PROMPT 1 => Extract from the passage on Bernstein–Durrmeyer operators the part starting with "For the choice" and going on through "the following lemma.", copied word for word.

For the choice of \(\theta =0\) and \(\beta =0\), the operators defined by (2.3) reduce to the operators \(U_{m,\alpha }^{\rho }(g;y)\) which were studied in [6]. In addition, if \(\rho =1\), then we get the genuine α-Bernstein–Durrmeyer operators \(U_{m,\alpha }\) defined in [1]. If we take \(\rho =1\), \(\alpha =1\), \(\theta =0\), and \(\beta =0\), then we obtain genuine Bernstein–Durrmeyer operators. Throughout the paper, we assume that \(\alpha \in [0,1]\) for which our new operators \(U_{m,\alpha }^{\beta ,\theta ,\rho }\) are linear and positive. For interested readers who want to see the details of Stancu operators, we refer to [44].

The moments of our newly constructed operators \(U_{m,\alpha }^{\beta ,\theta ,\rho }\) are given in the following lemma.

THE RECORDS =>
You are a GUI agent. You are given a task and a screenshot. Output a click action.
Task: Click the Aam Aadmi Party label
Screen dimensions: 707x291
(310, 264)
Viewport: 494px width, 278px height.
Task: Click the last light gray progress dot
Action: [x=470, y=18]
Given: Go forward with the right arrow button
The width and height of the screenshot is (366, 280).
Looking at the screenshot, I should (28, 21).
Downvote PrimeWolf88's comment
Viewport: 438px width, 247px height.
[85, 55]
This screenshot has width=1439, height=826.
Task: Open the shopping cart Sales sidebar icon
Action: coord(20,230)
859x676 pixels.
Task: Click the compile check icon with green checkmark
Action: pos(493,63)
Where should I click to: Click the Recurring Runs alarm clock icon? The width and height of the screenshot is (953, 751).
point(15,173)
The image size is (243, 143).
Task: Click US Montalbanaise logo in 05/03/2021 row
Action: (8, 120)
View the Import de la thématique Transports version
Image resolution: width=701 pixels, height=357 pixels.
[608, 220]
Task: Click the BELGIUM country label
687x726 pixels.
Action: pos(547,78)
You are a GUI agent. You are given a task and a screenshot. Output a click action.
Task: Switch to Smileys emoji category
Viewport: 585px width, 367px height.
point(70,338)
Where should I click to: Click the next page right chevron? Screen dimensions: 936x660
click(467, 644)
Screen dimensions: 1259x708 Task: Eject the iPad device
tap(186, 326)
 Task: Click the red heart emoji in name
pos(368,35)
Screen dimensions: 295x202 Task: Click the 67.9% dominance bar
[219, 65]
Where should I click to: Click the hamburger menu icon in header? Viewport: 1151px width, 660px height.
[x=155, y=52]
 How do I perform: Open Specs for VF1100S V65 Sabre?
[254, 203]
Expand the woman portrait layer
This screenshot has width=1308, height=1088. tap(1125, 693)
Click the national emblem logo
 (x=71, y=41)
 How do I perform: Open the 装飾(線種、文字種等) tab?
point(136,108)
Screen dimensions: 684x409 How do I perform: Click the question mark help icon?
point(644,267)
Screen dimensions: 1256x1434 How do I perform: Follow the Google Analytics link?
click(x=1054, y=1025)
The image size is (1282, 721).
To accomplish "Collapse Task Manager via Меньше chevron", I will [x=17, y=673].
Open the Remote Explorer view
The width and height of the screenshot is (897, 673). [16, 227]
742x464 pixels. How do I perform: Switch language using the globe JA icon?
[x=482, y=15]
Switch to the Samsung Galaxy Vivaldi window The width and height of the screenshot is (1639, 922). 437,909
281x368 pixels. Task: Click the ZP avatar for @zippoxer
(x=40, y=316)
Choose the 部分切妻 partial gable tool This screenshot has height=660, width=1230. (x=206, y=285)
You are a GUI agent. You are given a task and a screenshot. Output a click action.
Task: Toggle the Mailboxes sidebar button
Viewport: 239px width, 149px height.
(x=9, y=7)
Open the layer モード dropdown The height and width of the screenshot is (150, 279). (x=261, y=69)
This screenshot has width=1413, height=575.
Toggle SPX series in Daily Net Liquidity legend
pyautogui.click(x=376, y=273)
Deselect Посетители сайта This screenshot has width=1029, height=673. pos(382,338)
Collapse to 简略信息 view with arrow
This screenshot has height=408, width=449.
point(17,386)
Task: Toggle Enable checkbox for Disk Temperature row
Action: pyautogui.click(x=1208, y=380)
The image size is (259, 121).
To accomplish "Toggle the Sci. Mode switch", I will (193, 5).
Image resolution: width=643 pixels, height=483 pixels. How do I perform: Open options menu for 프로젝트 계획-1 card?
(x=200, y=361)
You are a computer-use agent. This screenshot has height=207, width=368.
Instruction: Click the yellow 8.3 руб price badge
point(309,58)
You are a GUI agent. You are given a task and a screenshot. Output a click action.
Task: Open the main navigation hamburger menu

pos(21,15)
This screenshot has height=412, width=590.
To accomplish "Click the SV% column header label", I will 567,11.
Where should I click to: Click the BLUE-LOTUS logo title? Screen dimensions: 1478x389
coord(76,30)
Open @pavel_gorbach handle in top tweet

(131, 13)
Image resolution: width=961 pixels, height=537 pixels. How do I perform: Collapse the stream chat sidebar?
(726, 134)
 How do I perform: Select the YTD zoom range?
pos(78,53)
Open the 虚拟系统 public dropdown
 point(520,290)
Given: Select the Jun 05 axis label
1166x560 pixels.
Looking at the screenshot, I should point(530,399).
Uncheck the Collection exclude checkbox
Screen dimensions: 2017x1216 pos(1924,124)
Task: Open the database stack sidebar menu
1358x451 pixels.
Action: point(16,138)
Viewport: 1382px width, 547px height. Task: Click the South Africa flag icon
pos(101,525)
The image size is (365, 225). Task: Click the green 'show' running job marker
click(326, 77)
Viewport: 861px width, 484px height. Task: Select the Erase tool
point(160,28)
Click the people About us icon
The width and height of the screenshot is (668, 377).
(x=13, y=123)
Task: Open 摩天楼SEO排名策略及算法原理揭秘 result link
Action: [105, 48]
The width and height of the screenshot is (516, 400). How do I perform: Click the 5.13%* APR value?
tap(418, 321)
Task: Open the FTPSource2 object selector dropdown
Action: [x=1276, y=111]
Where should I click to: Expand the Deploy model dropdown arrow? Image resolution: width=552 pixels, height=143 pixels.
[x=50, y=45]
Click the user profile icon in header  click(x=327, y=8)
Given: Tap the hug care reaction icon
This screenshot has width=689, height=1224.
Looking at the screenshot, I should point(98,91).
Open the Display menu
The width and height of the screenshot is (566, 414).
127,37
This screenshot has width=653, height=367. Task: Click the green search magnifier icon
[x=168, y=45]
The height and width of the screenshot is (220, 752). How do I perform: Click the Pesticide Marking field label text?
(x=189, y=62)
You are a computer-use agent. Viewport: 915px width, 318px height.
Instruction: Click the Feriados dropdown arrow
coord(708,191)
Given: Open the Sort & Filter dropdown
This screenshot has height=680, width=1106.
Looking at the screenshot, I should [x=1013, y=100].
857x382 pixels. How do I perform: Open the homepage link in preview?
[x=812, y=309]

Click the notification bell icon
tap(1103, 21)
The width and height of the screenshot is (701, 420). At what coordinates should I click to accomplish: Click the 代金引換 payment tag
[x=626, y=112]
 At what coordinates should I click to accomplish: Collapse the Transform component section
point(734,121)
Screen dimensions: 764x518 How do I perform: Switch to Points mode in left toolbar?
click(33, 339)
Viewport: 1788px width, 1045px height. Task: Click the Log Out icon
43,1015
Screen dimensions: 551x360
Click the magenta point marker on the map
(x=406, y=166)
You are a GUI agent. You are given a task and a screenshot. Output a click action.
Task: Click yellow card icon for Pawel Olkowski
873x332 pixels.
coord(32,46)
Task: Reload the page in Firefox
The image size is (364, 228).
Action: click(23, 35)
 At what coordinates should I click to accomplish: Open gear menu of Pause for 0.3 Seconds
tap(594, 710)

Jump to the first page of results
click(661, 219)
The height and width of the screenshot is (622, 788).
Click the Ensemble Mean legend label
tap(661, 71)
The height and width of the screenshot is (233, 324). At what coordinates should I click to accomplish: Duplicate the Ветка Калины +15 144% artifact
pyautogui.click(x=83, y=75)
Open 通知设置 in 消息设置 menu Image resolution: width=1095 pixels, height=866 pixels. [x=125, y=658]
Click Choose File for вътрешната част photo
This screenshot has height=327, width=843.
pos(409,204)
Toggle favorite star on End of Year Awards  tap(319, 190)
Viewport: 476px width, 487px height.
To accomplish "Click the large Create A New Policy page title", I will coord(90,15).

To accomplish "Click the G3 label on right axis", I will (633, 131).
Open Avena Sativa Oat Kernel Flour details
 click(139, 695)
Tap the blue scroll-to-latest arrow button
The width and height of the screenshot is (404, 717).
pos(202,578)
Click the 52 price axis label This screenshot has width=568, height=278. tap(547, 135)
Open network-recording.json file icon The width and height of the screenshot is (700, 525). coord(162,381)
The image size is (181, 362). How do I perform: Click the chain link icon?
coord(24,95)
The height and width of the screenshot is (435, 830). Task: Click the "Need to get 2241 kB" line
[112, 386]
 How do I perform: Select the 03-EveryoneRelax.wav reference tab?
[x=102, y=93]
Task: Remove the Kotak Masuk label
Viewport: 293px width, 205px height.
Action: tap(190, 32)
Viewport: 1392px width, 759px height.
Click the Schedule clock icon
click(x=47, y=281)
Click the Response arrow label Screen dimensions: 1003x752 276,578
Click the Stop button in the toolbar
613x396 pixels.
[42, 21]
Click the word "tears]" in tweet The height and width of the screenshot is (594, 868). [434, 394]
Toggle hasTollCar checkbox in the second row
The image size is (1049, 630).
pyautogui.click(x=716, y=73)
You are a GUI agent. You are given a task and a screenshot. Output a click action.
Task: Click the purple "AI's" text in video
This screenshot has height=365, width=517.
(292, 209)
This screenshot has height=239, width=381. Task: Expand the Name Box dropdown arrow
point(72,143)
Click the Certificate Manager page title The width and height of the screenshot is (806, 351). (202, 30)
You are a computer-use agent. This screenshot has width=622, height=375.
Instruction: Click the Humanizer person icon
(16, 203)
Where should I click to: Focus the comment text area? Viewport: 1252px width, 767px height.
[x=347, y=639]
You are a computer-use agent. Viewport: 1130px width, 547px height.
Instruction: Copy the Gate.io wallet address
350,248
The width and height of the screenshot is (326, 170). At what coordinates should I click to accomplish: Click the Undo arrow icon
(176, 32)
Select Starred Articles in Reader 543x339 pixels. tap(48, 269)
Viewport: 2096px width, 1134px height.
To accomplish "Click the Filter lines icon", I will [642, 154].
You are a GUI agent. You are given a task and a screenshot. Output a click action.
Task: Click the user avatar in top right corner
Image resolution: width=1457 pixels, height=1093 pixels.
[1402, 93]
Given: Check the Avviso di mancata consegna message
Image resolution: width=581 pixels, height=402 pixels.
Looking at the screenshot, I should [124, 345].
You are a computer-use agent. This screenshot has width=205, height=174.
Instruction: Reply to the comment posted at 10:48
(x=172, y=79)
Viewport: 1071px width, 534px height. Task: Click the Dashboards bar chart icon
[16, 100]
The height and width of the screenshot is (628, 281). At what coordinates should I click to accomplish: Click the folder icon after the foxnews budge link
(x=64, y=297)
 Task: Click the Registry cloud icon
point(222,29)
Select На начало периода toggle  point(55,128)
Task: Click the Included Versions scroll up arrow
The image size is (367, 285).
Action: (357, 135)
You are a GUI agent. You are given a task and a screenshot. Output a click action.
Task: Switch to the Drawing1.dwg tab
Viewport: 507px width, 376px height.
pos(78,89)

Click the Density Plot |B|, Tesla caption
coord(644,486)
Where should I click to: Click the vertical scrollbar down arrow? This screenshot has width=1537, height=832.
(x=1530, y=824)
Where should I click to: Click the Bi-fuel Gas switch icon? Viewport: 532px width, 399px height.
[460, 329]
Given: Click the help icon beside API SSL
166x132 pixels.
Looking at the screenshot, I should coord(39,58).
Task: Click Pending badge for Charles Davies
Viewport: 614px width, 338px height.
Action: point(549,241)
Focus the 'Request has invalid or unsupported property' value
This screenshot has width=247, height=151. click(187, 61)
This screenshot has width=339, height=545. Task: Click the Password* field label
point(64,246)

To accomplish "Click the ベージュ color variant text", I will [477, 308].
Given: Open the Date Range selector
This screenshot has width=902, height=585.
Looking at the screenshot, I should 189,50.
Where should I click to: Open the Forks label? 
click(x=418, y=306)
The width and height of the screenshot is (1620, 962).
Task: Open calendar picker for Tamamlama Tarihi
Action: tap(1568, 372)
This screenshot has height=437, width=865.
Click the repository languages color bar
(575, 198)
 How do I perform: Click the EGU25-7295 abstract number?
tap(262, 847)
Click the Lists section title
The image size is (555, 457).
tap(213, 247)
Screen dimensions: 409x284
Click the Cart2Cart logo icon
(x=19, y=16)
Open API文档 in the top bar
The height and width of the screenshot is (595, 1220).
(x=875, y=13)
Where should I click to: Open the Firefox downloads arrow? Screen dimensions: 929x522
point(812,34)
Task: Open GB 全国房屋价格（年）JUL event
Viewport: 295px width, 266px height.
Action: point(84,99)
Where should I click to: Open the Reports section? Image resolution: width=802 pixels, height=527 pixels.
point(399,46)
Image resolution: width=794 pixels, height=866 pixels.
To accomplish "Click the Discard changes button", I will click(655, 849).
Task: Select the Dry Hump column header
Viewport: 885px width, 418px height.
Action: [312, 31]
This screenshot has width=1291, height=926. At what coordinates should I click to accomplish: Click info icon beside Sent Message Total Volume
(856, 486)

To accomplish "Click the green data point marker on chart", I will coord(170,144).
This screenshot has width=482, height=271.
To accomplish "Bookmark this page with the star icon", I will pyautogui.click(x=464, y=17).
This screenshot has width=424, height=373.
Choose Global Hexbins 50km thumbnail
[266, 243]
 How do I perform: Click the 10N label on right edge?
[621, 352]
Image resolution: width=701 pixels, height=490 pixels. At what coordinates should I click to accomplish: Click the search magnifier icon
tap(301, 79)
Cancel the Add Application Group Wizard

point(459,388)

PROMPT 2 => In the records, starting with the line with "Task: Click the red heart emoji in name" and going on through the line with "point(136,108)", substitute "navigation menu icon" for "hamburger menu icon" and leave everything else unchanged. Return only those lines.

TASK RESULT 1 =>
For the choice of \(\theta =0\) and \(\beta =0\), the operators defined by (2.3) reduce to the operators \(U_{m,\alpha }^{\rho }(g;y)\) which were studied in [6]. In addition, if \(\rho =1\), then we get the genuine α-Bernstein–Durrmeyer operators \(U_{m,\alpha }\) defined in [1]. If we take \(\rho =1\), \(\alpha =1\), \(\theta =0\), and \(\beta =0\), then we obtain genuine Bernstein–Durrmeyer operators. Throughout the paper, we assume that \(\alpha \in [0,1]\) for which our new operators \(U_{m,\alpha }^{\beta ,\theta ,\rho }\) are linear and positive. For interested readers who want to see the details of Stancu operators, we refer to [44].

The moments of our newly constructed operators \(U_{m,\alpha }^{\beta ,\theta ,\rho }\) are given in the following lemma.

TASK RESULT 2 =>
 Task: Click the red heart emoji in name
pos(368,35)
Screen dimensions: 295x202 Task: Click the 67.9% dominance bar
[219, 65]
Where should I click to: Click the navigation menu icon in header? Viewport: 1151px width, 660px height.
[x=155, y=52]
 How do I perform: Open Specs for VF1100S V65 Sabre?
[254, 203]
Expand the woman portrait layer
This screenshot has width=1308, height=1088. tap(1125, 693)
Click the national emblem logo
 (x=71, y=41)
 How do I perform: Open the 装飾(線種、文字種等) tab?
point(136,108)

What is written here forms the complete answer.